Analysts told: Review data more carefully

Published April 19, 2019, 12:00 AM

by manilabulletin_admin

By Lee C. Chipongian

The data-driven and evidenced-based Bangko Sentral ng Pilipinas (BSP) is advising market analysts and observers to look into the numbers more carefully before making strong suggestions for the Monetary Board to start easing monetary policy as soon as possible.

Diwa C. Guinigundo
BSP Deputy Governor Diwa C. Guinigundo

BSP Deputy Governor Diwa C. Guinigundo reiterated that any perceived tightness in liquidity is only temporary, and also that inflation – at 3.8 percent average for the first quarter – “has barely found itself in the target groove again” of two-four percent.

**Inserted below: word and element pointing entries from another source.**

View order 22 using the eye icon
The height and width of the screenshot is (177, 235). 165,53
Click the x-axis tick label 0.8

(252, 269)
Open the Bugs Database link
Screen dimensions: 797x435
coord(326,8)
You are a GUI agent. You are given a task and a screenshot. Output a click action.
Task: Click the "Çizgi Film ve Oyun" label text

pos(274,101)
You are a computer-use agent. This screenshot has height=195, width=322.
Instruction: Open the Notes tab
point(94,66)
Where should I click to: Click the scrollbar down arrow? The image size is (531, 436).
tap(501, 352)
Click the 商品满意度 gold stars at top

“I hope the banks and market analysts will be able to enhance their assessment before they ask the BSP to immediately ease monetary policy,” said Guinigundo. “Inflation expectations are still close to the upper end of the target. As to domestic liquidity (measured as M3) … M3 to GDP ratio continues to increase which indicates that we have ample liquidity to accommodate the requirement of economic growth.”

Guinigundo said that any liquidity tightness is temporary and mainly because of higher demand for cash for the Lent season, as well as the tax payment period and coming election in May. The yet-to-be-approved 2019 national budget is another factor.

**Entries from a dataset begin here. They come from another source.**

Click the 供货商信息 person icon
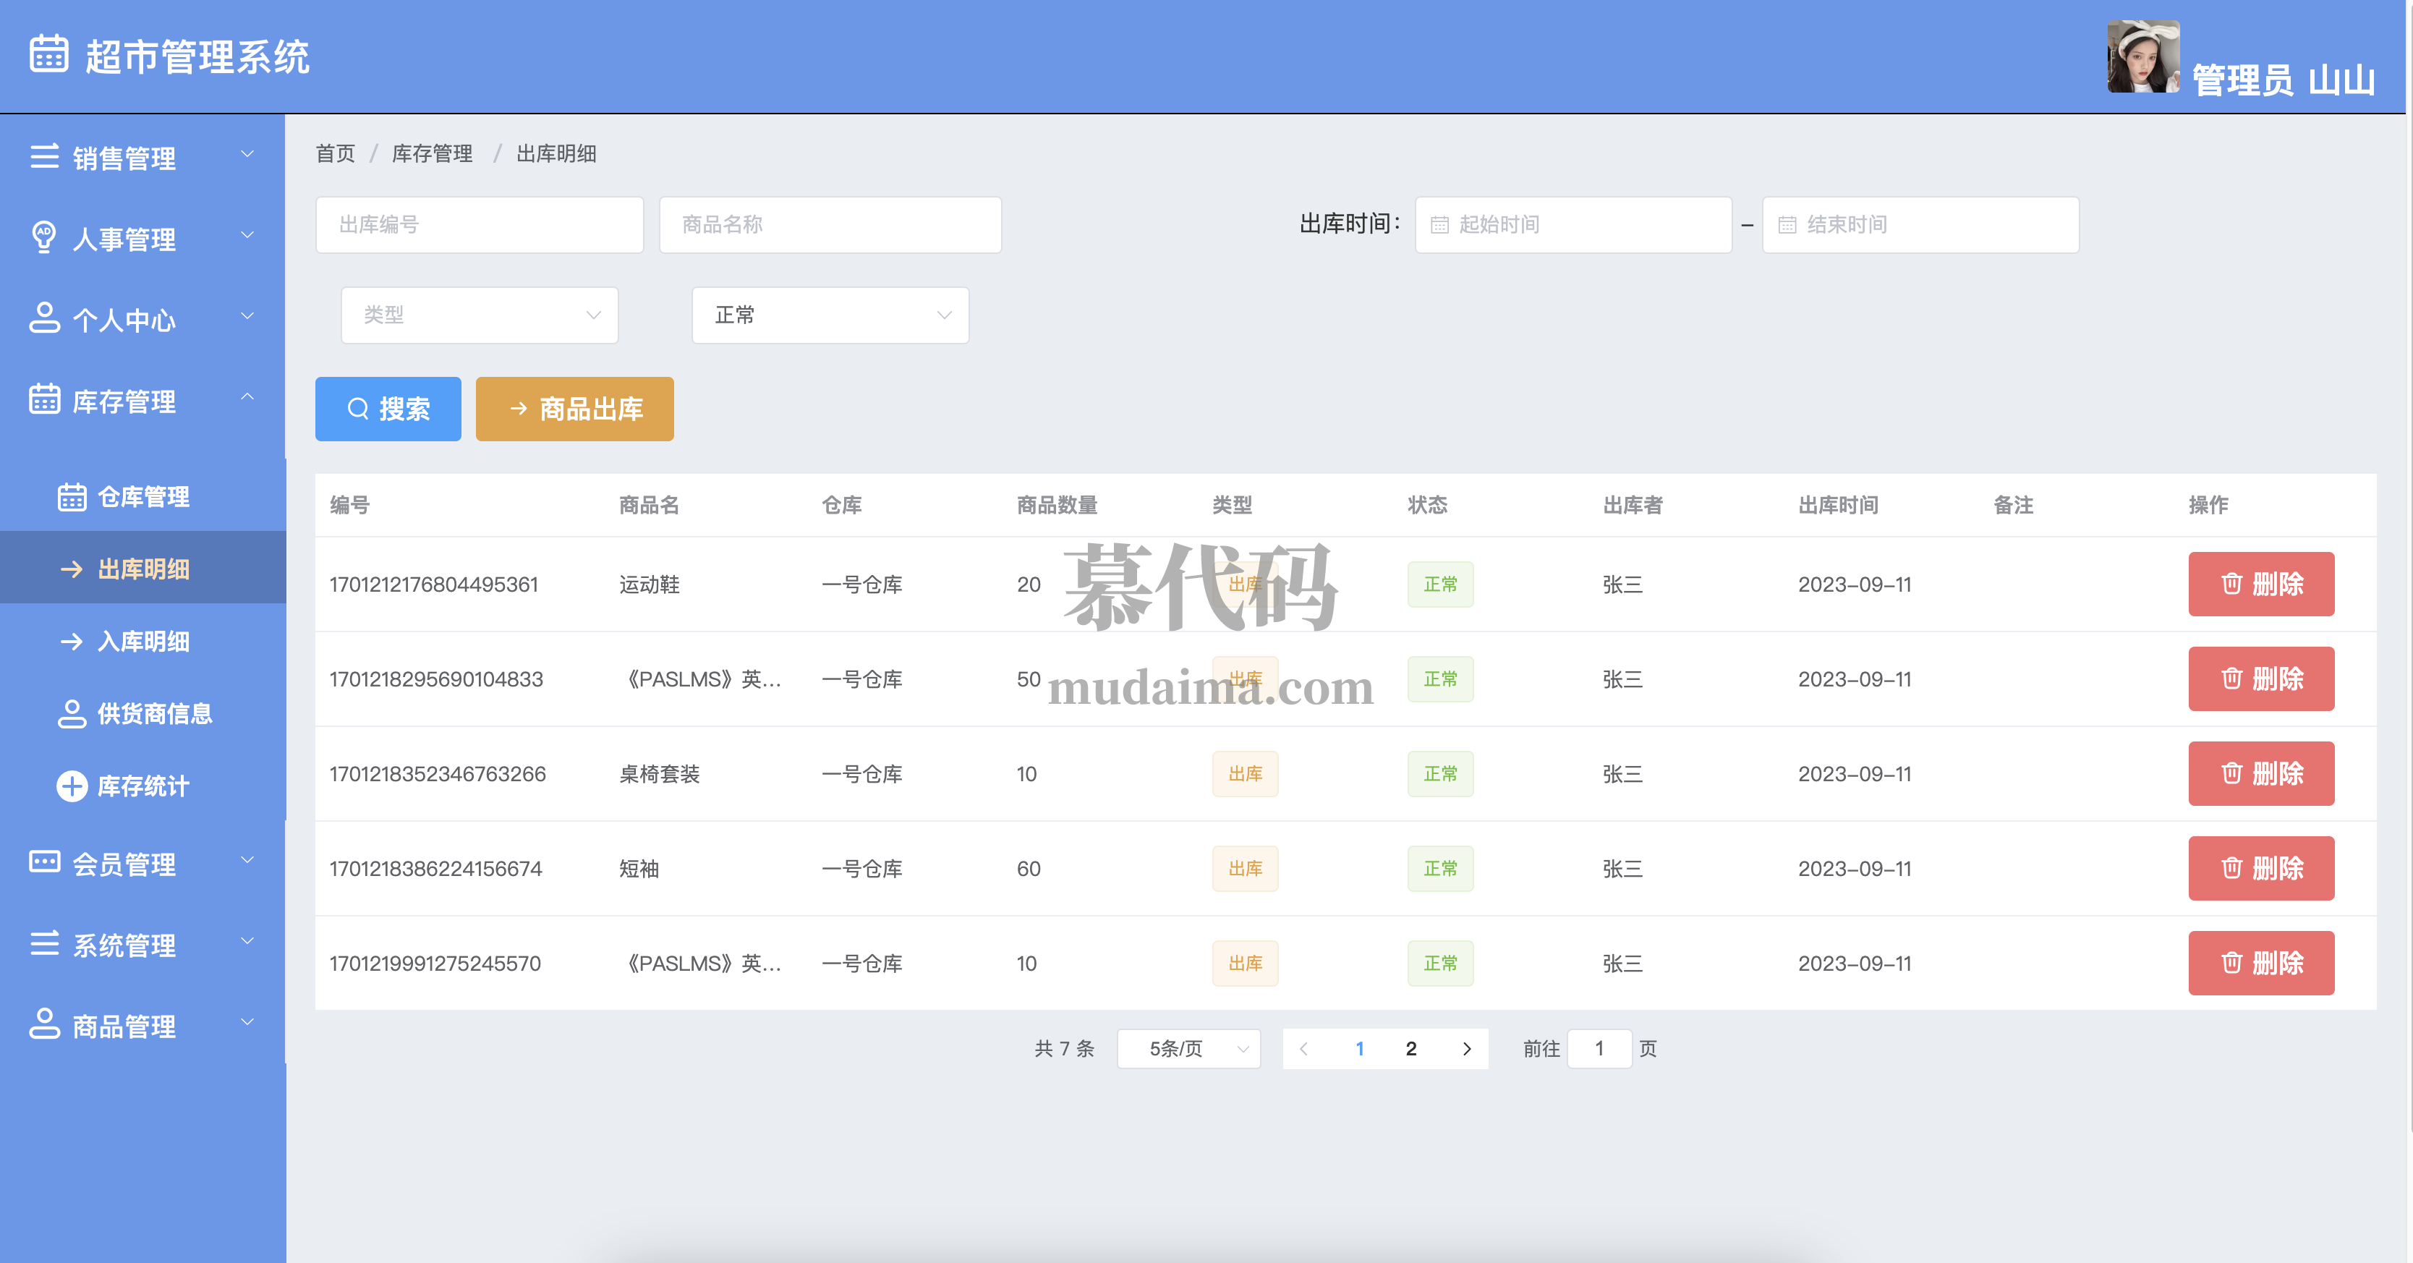 pos(72,713)
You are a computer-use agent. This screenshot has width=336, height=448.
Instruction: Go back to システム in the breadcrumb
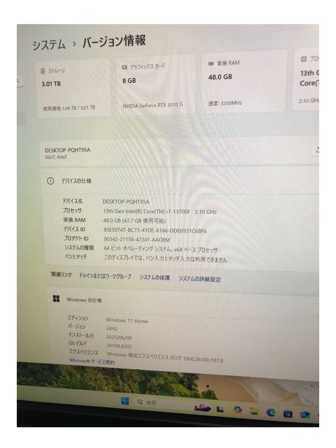pos(49,45)
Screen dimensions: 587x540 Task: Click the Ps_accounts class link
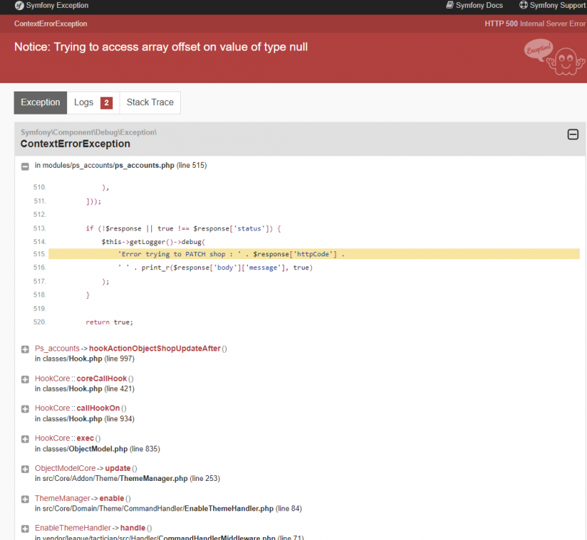57,348
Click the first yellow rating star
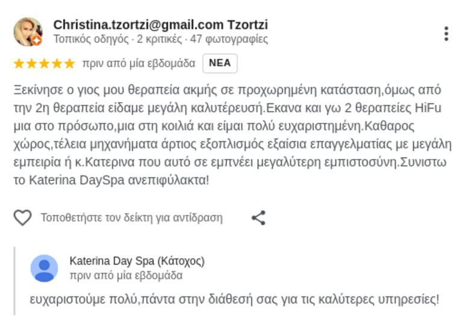469x327 pixels. click(19, 64)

“There was some restraint on public spending following the delay in the passage of the 2019 national budget despite the large fund raising exercise of the NG (National Government) through the BTr (Bureau of the Treasury). Demand for credit was somehow affected by the BSP’s deliberate policy to tighten monetary policy last year to strengthen inflation management which yielded positive results with the decisive reduction in inflation,” he explained.

But, Guinigundo said liquidity will soon return to the financial system.
“Spending and settlement, and subsequent re-deposit to the banks restore the liquidity position of the banks in varying degrees because some of them locked in their funds in loans, others decided to be long in dollars. Government payment of suppliers and contractors and accounts payable will involve withdrawal of its deposit with the BSP and will infuse more money supply to the market,” he said.

Earlier, commenting on some market analysts’ position on the declining M3, Guinigundo noted that while there are is lower excess liquidity today compared to three years ago, there is still excess liquidity in the market to speak of.

He said there is lower excess liquidity because banks have started to lend more and in a big way to finance economic activities, as well as investing more in government securities. Also, with continued uncertainty in the global economy, banks are buying plenty foreign exchange for hedging.

“Moreover, the BSP has tightened monetary policy to manage inflation in 2018 and smaller excess liquidity is something we should expect,” said Guinigundo. To control price pressures, the Monetary Board raised key rates by a combined 175 basis points last year. Inflation reached a peak of 6.7 percent in September and October 2018.

Guinigundo again empasized that the financial system is not running short of liquidity, far from it.

“It is true that the growth rates of both M3 and domestic credits slowed down to 7.1 percent and 13.7 percent, respectively (February). But, never lose sight of the fact that these indicators both show that while we address inflationary pressures, we have enough money supply to help accommodate growth,” he noted.
He cited as example the 2013 M3 number which expanded by 32 percent. At the time, M3 to GDP ratio was just 60 percent. In 2018, he said that while M3 growth has dropped down to nine percent, M3 to GDP ratio was close to 67 percent.

“In short, money and loans are in more ample supply relative to economic activities. There is more indeed than to monetary growth,” he stressed, adding that “the same observation applies to domestic credit growth which slowed down in the last five years but relative to GDP, the ratio continues to increase, and increase significantly.”